Supplied material START

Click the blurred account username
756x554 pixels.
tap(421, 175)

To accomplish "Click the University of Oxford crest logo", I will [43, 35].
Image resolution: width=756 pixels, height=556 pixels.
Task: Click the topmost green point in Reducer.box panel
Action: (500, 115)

Supplied material END

**Description of the task**
The data above must be repeated in its entirety, exactly as given.

**Reply**
Click the blurred account username
756x554 pixels.
tap(421, 175)

To accomplish "Click the University of Oxford crest logo", I will [43, 35].
Image resolution: width=756 pixels, height=556 pixels.
Task: Click the topmost green point in Reducer.box panel
Action: (500, 115)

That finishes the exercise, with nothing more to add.